With 1D and axial symmetric 2D finite element simulations of tracer transport in porous media columns, we conducted systematic studies of increasing heterogeneity on the resulting break-through curves (BTC).

While preferential flow can still have comparably little effect on the BTC of non-reactive tracer substances, for strongly adsorbing tracer preferential flow can significantly shift the break-through towards earlier arrival times by reducing the reactive surface area.

Motivation for conducting this systematic simulation study is our unique GeoPET method (Positron Emission Tomography) that allows the visualization of the spatio-temporal tracer distribution in geologic media (Richter et al., 2000; Gründig et al., 2007; Kulenkampff et al., 2008). The real complexity of thus directly observed flow fields is always surprising. Even for non-reactive tracers quantitative transport simulations typically remain a challenge due to the need for detailed knowledge of hydrodynamic parameter values in 3D with a certain critical spatial resolution.

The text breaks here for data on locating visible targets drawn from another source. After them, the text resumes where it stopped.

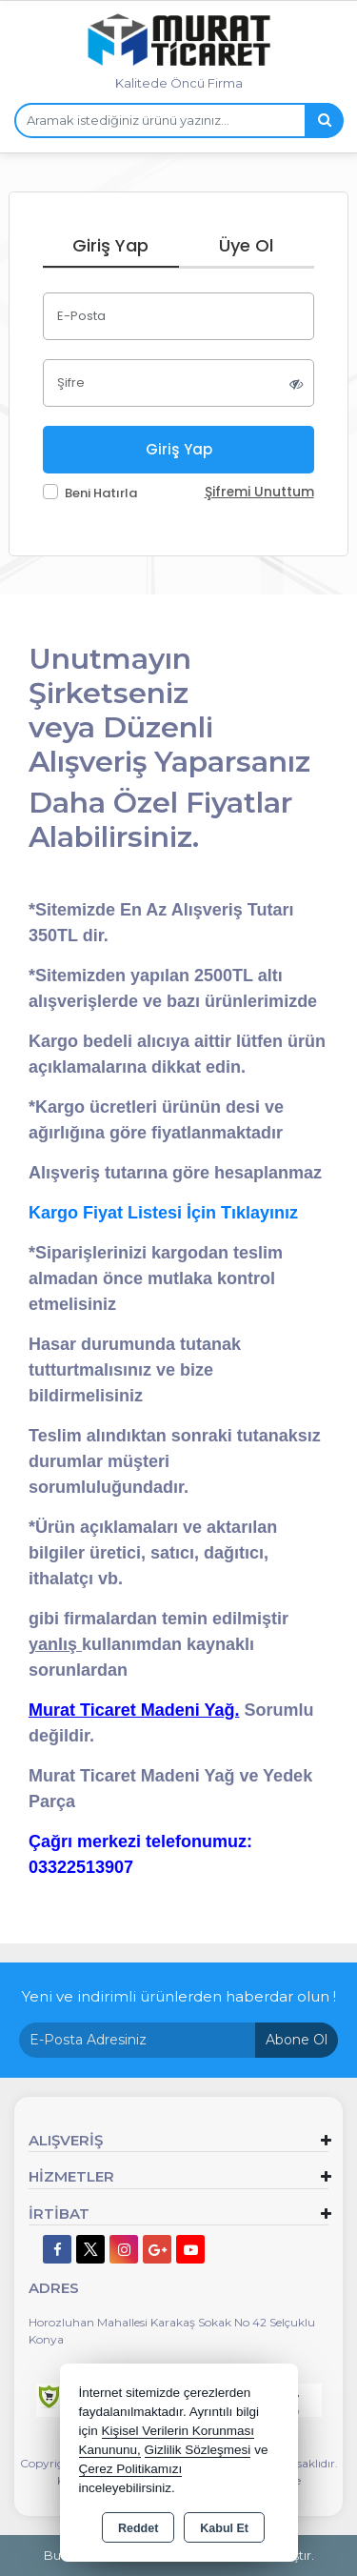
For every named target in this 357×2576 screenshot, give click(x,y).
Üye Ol (246, 245)
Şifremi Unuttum (259, 492)
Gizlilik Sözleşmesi (198, 2450)
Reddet (138, 2528)
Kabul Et (224, 2528)
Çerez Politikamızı (131, 2469)
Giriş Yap (110, 245)
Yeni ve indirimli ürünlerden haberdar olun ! (179, 1996)
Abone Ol (296, 2039)
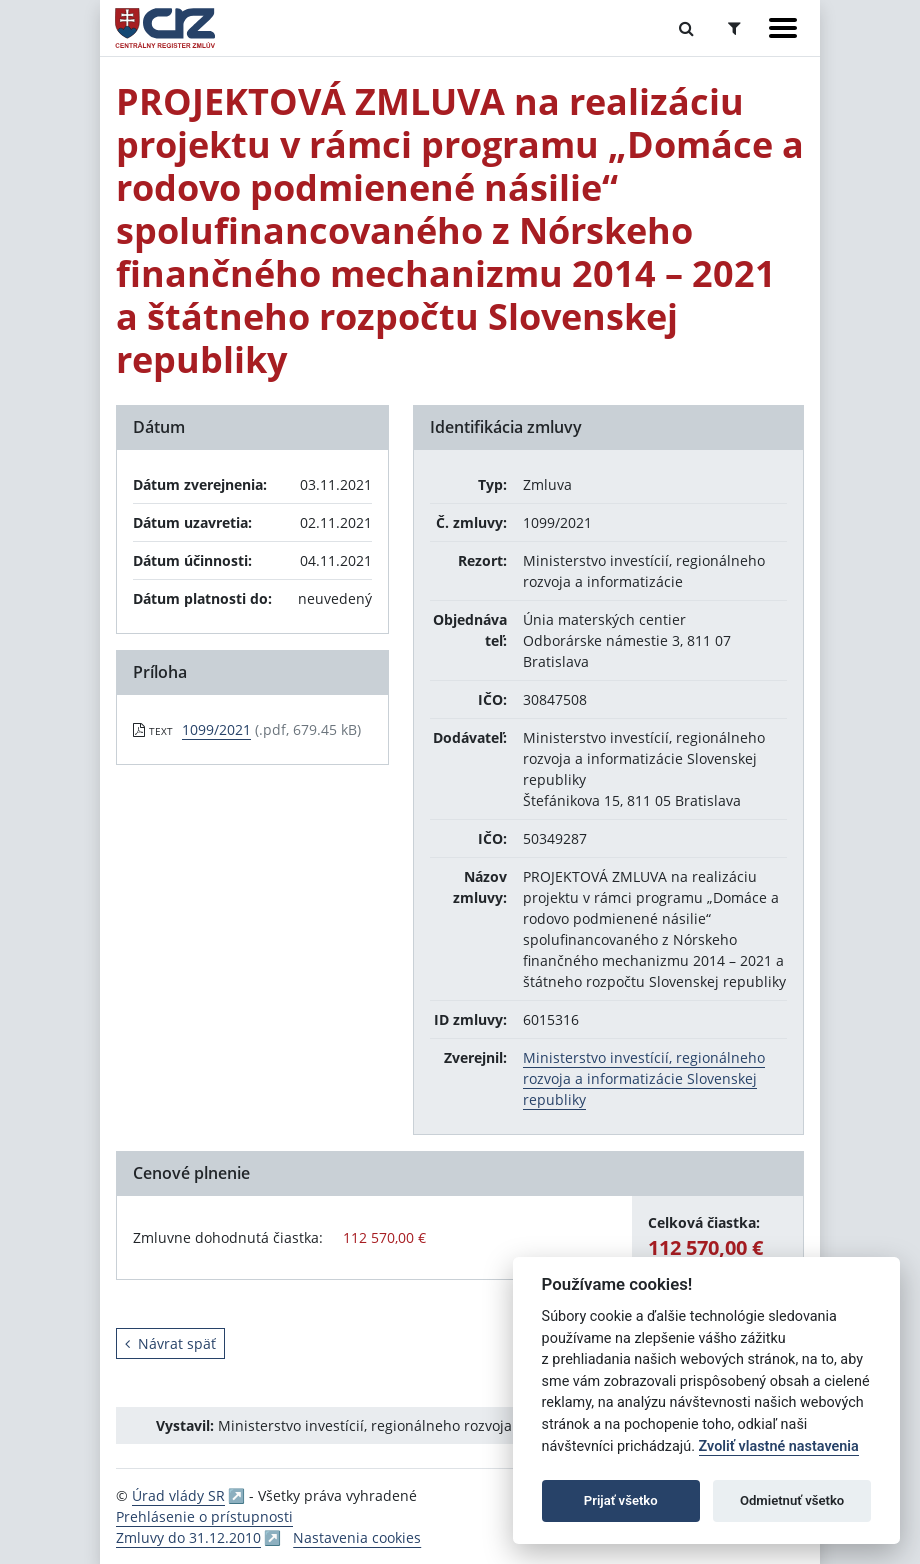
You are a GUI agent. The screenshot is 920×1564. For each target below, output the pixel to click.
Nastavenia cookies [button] (357, 1537)
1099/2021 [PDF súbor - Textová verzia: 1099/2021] (216, 729)
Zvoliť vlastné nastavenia (779, 1446)
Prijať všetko (621, 1500)
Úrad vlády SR (178, 1495)
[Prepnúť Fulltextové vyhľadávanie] (686, 28)
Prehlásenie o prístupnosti (204, 1516)
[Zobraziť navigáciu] (783, 28)
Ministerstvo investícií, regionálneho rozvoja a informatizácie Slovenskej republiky (644, 1078)
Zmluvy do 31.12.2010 (188, 1537)
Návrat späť (170, 1343)
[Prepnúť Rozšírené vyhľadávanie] (734, 28)
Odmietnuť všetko (792, 1500)
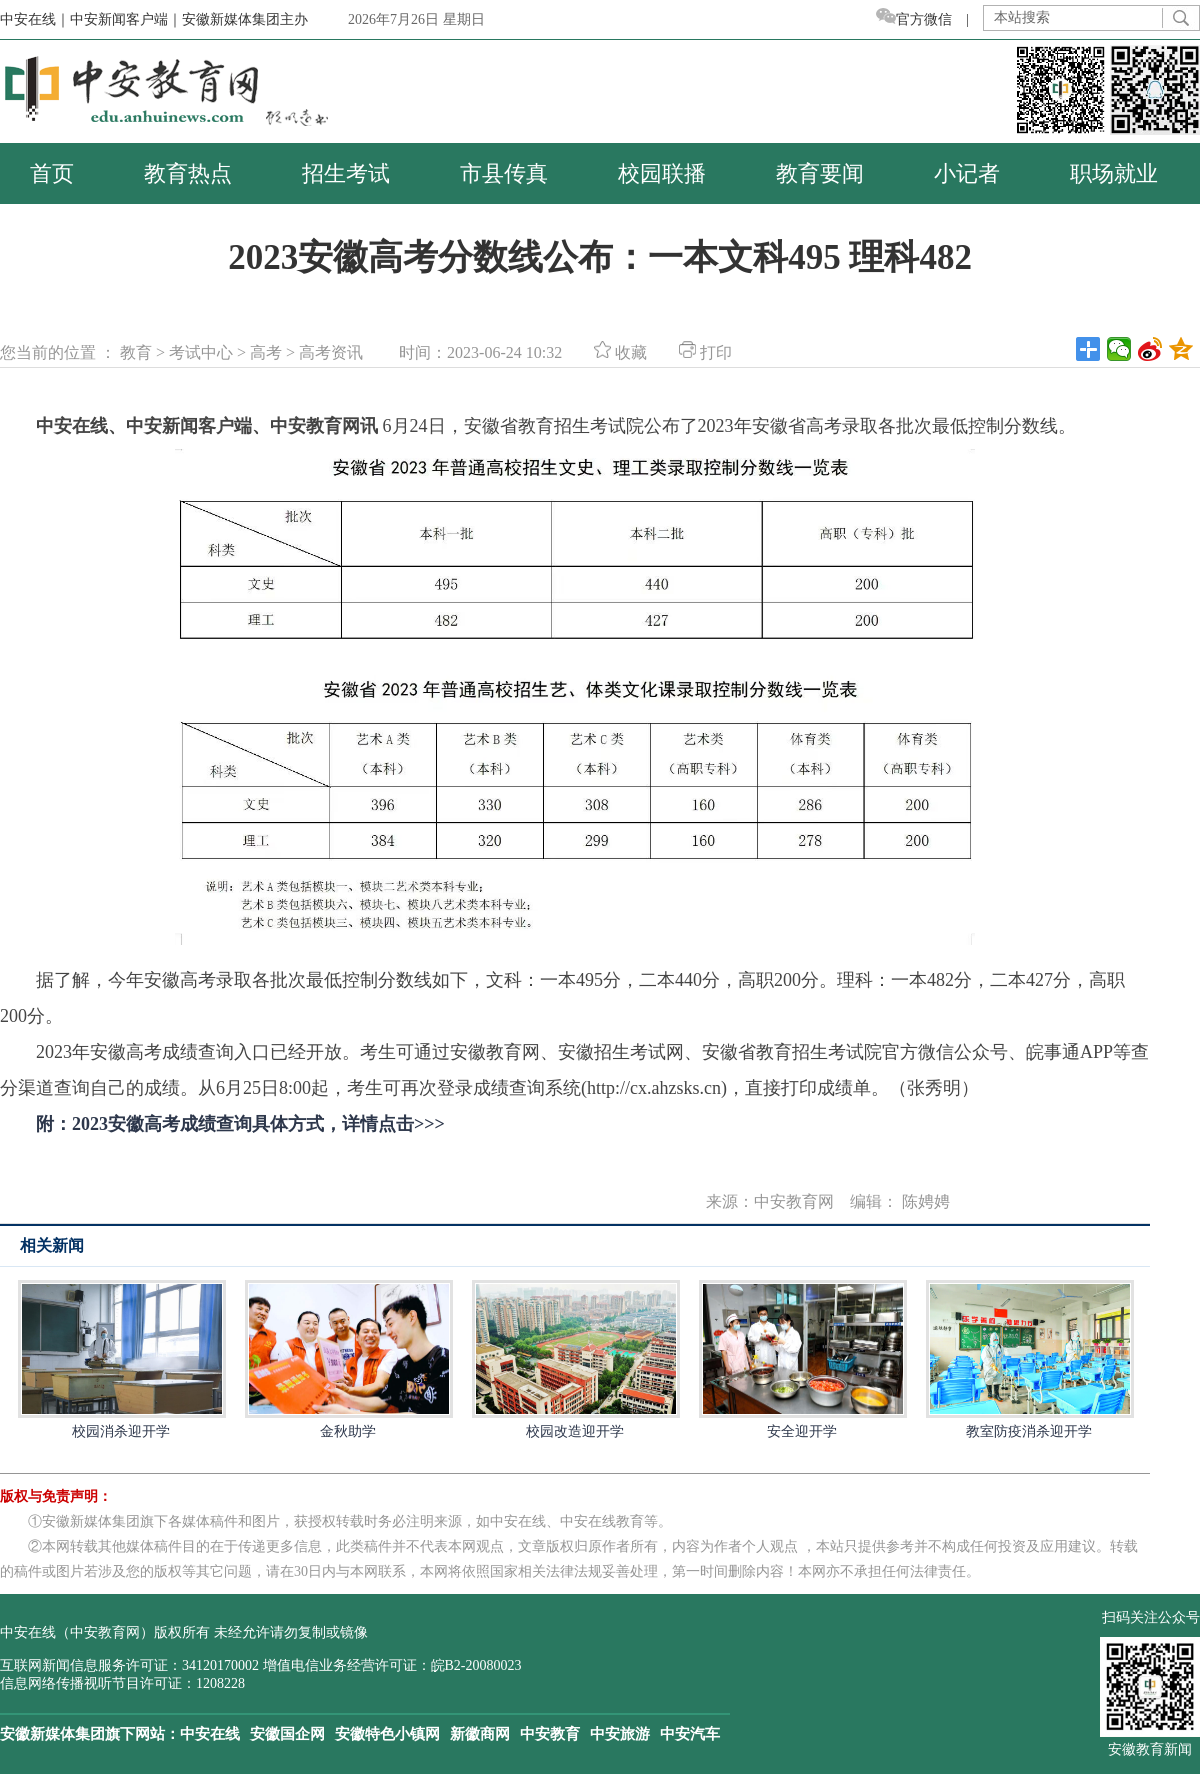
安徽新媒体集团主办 (245, 19)
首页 (52, 173)
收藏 (620, 352)
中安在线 (210, 1734)
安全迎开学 (802, 1359)
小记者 (967, 173)
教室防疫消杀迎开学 (1029, 1359)
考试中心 (201, 352)
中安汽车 (690, 1734)
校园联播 (662, 173)
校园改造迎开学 (575, 1359)
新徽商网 (480, 1734)
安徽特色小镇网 (387, 1734)
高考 (266, 352)
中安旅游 (620, 1734)
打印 (705, 352)
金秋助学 (348, 1359)
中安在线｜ (35, 19)
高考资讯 (331, 352)
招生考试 (346, 173)
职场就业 (1114, 173)
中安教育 (550, 1734)
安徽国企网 (287, 1734)
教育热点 (188, 173)
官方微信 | (929, 19)
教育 (136, 352)
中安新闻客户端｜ (126, 19)
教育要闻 (820, 173)
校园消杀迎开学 (121, 1359)
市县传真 (504, 173)
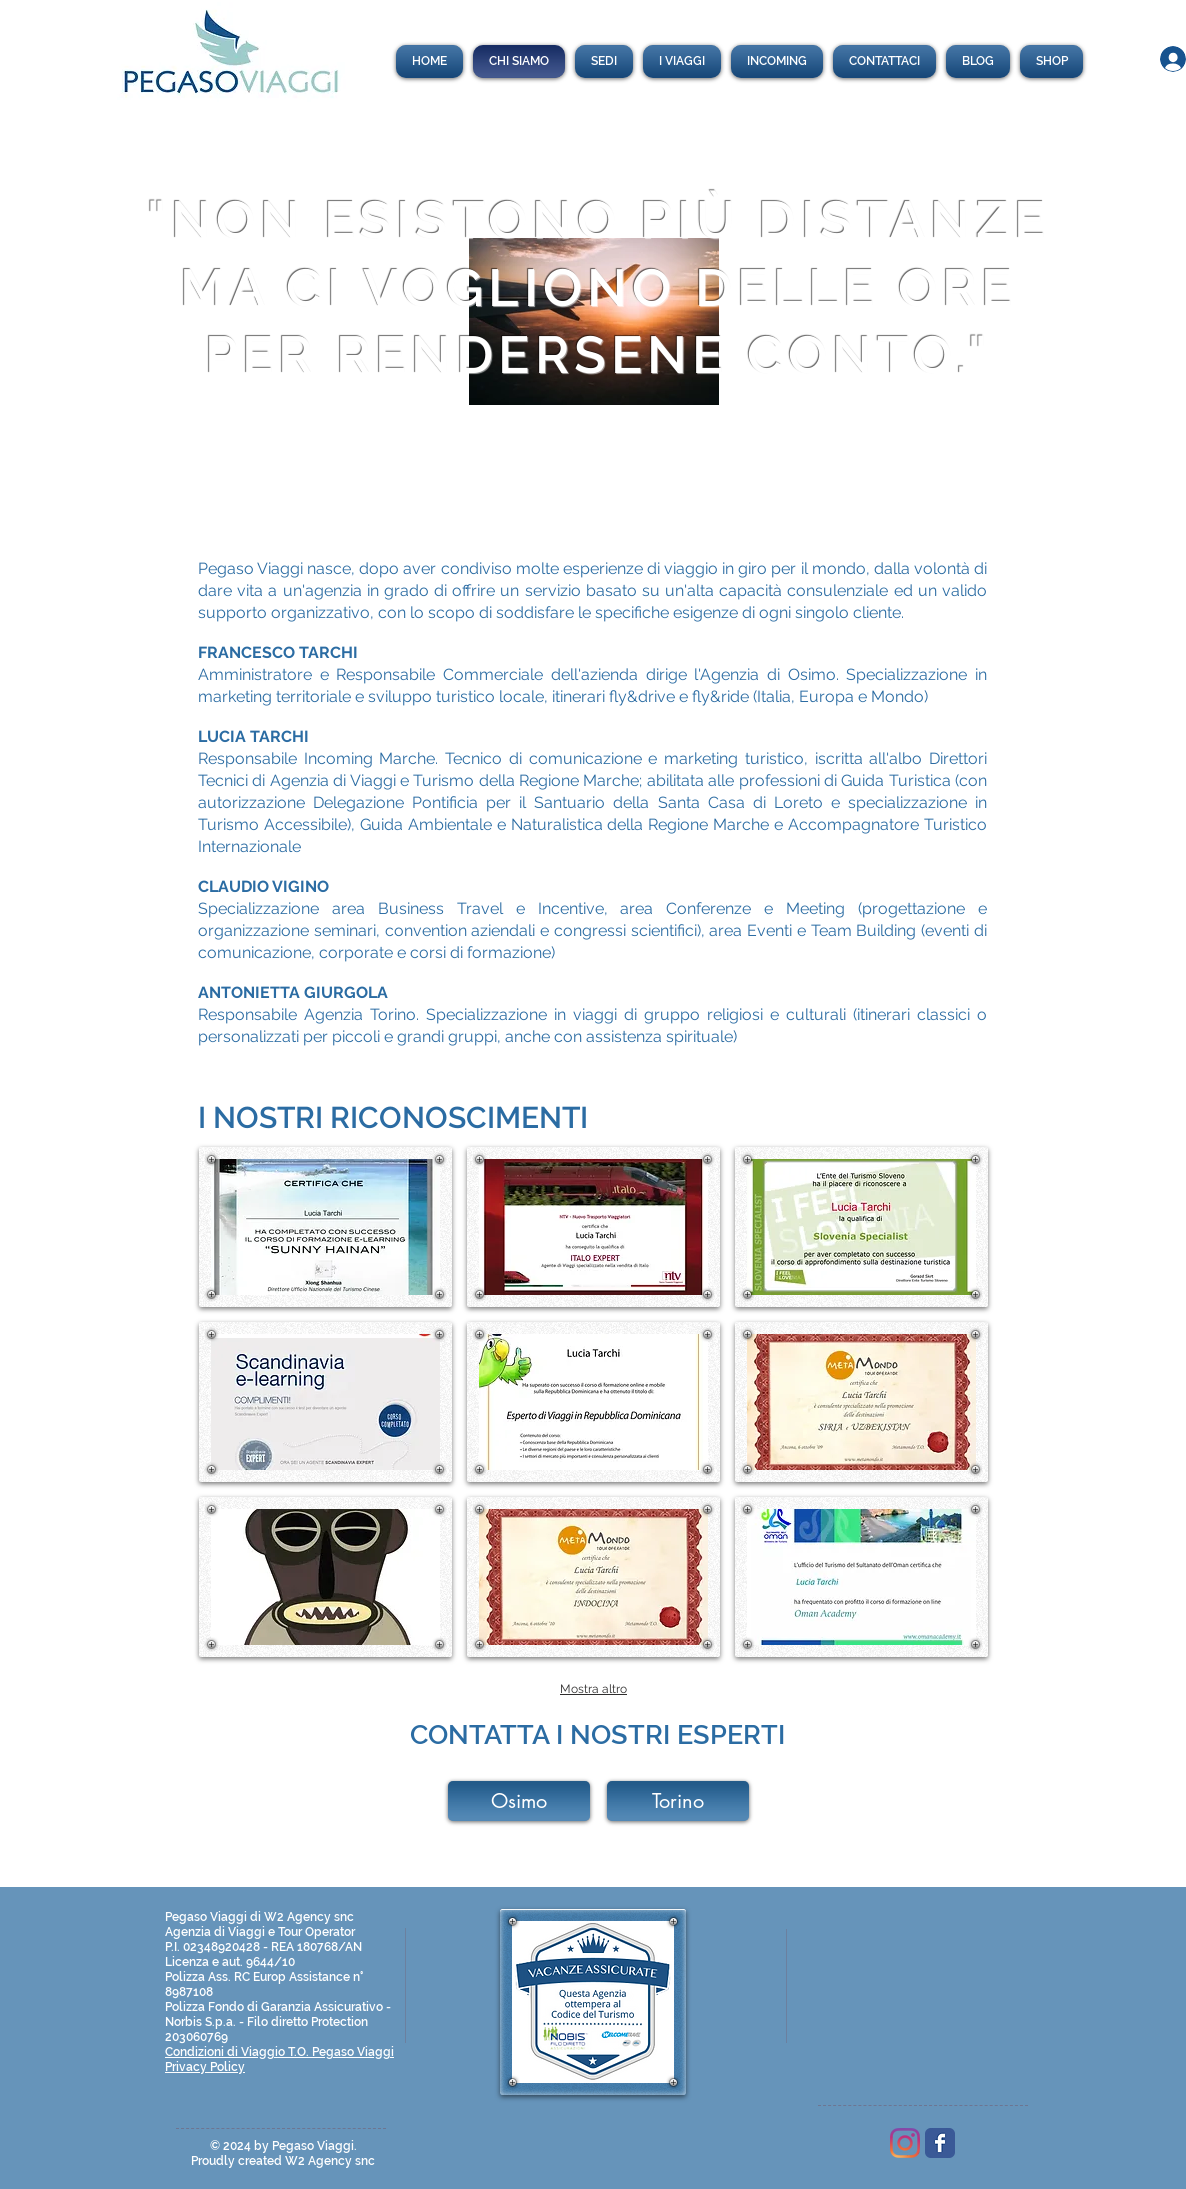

Here we show simulation results obtained by the COMSOL Multiphysics code coupled with PHREEQC (Wissmeier and Barry, 2011) and compare them with measurement results (BTC) from reactive transport (herbicide MCPA on goethite/sand). CD-MUSIC adsorption model parameter were obtained from Kersten et al., (2014). The underlying structural heterogeneity of the simulated column experiments reflects preferential flow along the column boundaries caused by locally elevated permeability in otherwise homogeneous sand packing as verified by the GeoPET images from both conservative and reactive tracer experiments.

References
Gründig, M., Richter, M., Seese, A. and Sabri, O., 2007. Tomographic radiotracer studies of the spatial distribution of heterogeneous geochemical transport processes. Applied Geochemistry, 22: 2334-2343.
Kersten, M., Tunega, D., Georgieva, I. and Vlasova, N., 2014. Surface complexation modeling of herbicide adsorption by goethite: 1. 4-chloro-2-methylphenoxyacetic acid (MCPA). Environmental Science & Technology, submitted.
Kulenkampff, J., Gründig, M., Richter, M. and Enzmann, F., 2008. Evaluation of positron emission tomography for visualisation of migration processes in geomaterials. Physics and Chemistry of the Earth, 33: 937-942.
Richter, M., Gründig, M. and Butz, T., 2000. Tomographische Radiotracerverfahren zur Untersuchung von Transport- und Sorptionsprozessen in geologischen Schichten. Zeitschrift für Angewandte Geologie, 46(2): 101.
Wissmeier, L. and Barry, D.A., 2011. Simulation tool for variably saturated flow with comprehensive geochemical reactions in two- and three-dimensional domains. Environmental Modelling & Software, 26(2): 210-218.